Two Syrians, being smuggled in the trunk of a car, died in a crash Thursday, Slovenian police said, as the number of those sneaking into the EU member country have increased.
The accident happened shortly after midnight on the highway from the capital Ljubljana toward Italy when the driver lost control over the vehicle, in which he was smuggling eight Syrians, according to police spokesman Primoz Kadunc.
Three of them were in the trunk and were thrown out after the car hit a fence and flipped over. Two of them died, and the third is still in critical condition, Kadunc told a news conference.
The driver, a 42-year-old Bosnian citizen, has been detained, he said. The Syrians had illegally crossed the border from Croatia hours earlier.
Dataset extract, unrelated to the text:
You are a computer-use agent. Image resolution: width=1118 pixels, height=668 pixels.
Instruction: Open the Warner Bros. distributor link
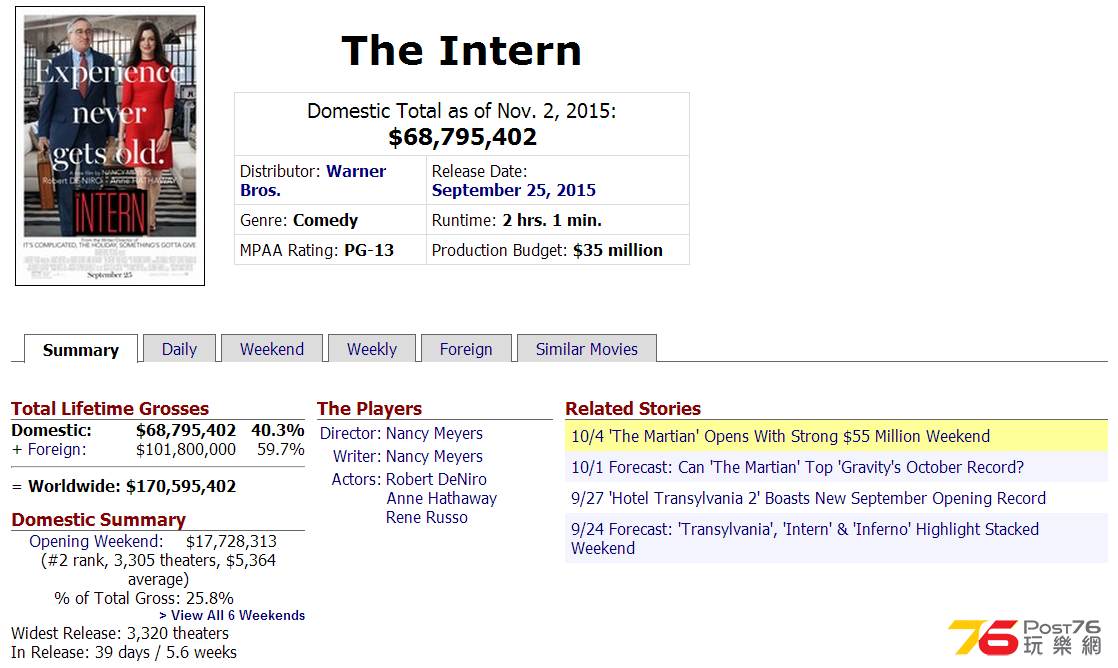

According to police statistics, more than 14,000 people have been intercepted for illegally entering Slovenia from neighboring Croatia in the year’s first 10 months, 72 percent more than in the same period of 2018.
They typically seek to pass through Slovenia to get to other European countries to settle there. Earlier this month, Slovenian police reported a 20-year-old Syrian died of exhaustion and cold after illegally crossing the border from Croatia and getting lost in the forests.
Amid an increase in illegal crossings, some “anti-migrant” vigilante groups have formed to patrol the border. The government has vowed to crack down on this.
Earlier this week, it proposed to amend the bill on public order, setting fines of up to €2,000 ($2,200) for civilians pretending to be or looking like security forces and banning the use of replica arms, except at parades or other registered public events.
Parliament still needs to approve the changes.
Since large numbers of migrants and refugees came to Europe in 2015, 13 of them have died in Slovenia, according to police statistics.
Most of them drowned while attempting to cross the Kolpa river, marking the Schengen border between Slovenia and Croatia, an European Union member that still hasn’t joined the passport-free area.
Those who travel through Slovenia often come up from Greece, which has again become a key point of entry for asylum-seekers to Europe.
According to Greek government figures, there are over 37,000 asylum-seekers on the islands, and hundreds arrive daily, taking advantage of mild weather conditions.